(Saved data entries)
## START
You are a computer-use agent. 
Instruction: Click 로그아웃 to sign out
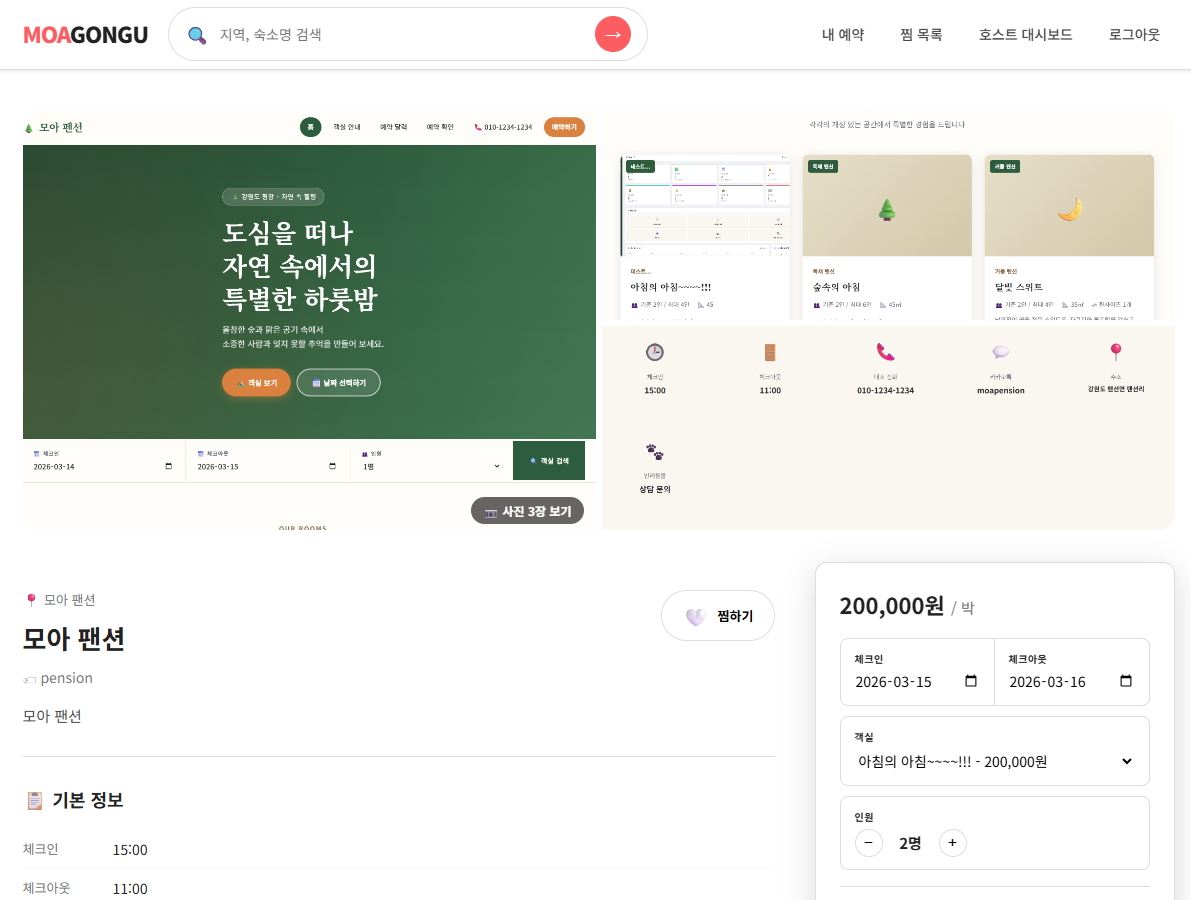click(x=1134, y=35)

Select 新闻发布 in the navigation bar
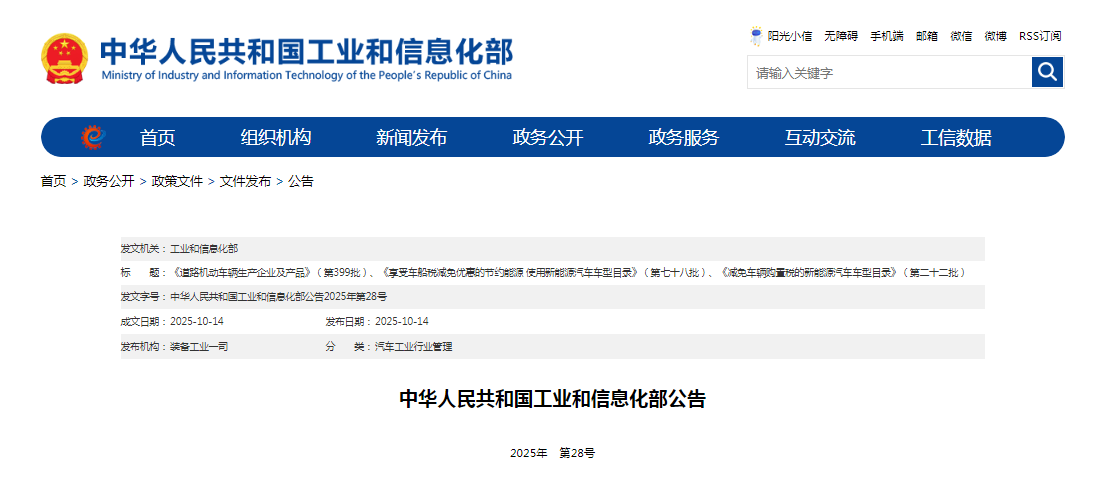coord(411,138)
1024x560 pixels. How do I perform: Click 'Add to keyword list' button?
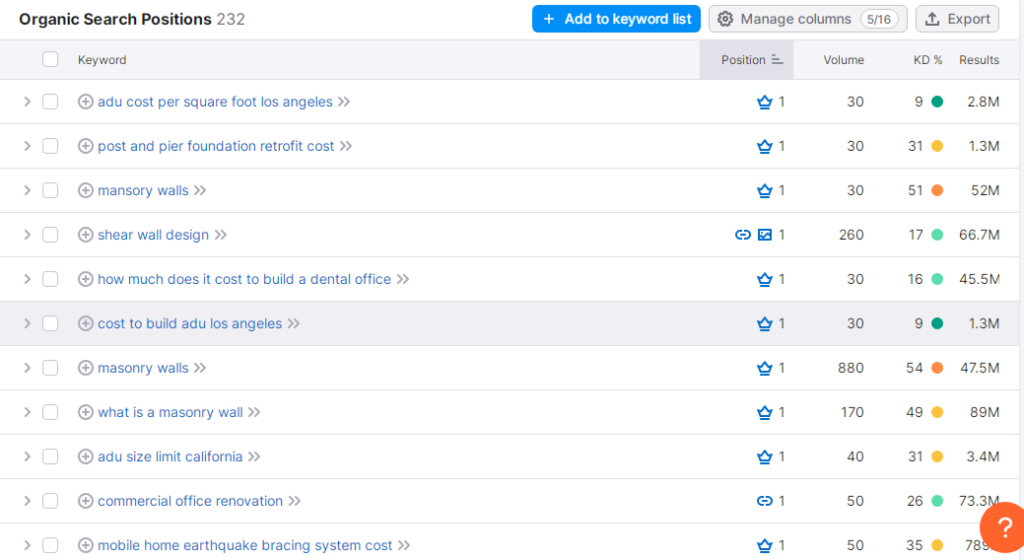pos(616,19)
## END
Can you print these records again line for line, with the pictures left out?

You are a computer-use agent. 
Instruction: Click 로그아웃 to sign out
click(x=1134, y=35)

Select 新闻发布 in the navigation bar
coord(411,138)
1024x560 pixels. How do I perform: Click 'Add to keyword list' button?
pos(616,19)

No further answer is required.